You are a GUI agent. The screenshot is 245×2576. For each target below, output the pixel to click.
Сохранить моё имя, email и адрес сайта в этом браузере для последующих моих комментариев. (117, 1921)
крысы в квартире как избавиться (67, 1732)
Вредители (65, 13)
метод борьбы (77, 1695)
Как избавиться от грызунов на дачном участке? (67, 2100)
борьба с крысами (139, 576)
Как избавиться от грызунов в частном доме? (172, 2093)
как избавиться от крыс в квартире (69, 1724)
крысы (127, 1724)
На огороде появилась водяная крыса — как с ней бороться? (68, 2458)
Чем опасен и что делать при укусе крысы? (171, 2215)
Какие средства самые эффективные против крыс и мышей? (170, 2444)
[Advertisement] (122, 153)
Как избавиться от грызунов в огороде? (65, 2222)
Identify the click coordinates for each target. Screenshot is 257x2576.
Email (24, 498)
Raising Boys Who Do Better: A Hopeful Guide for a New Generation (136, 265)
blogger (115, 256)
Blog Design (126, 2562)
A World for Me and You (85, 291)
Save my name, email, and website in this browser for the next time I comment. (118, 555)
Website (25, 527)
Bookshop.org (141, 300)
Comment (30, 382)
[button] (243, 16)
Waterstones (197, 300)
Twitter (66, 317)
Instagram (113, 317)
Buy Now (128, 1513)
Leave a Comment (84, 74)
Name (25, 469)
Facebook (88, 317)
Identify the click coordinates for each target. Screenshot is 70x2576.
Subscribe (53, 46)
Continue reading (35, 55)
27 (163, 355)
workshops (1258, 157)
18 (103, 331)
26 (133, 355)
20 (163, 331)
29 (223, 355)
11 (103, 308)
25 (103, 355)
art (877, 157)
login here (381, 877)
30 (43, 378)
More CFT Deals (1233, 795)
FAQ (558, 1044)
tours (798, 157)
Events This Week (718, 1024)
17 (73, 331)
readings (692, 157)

*-*-*

Repeat precisely, and with nothing added, every line from the one containing "More CFT Deals (1233, 795)" to the last line of the listing above.

More CFT Deals (1233, 795)
FAQ (558, 1044)
tours (798, 157)
Events This Week (718, 1024)
17 (73, 331)
readings (692, 157)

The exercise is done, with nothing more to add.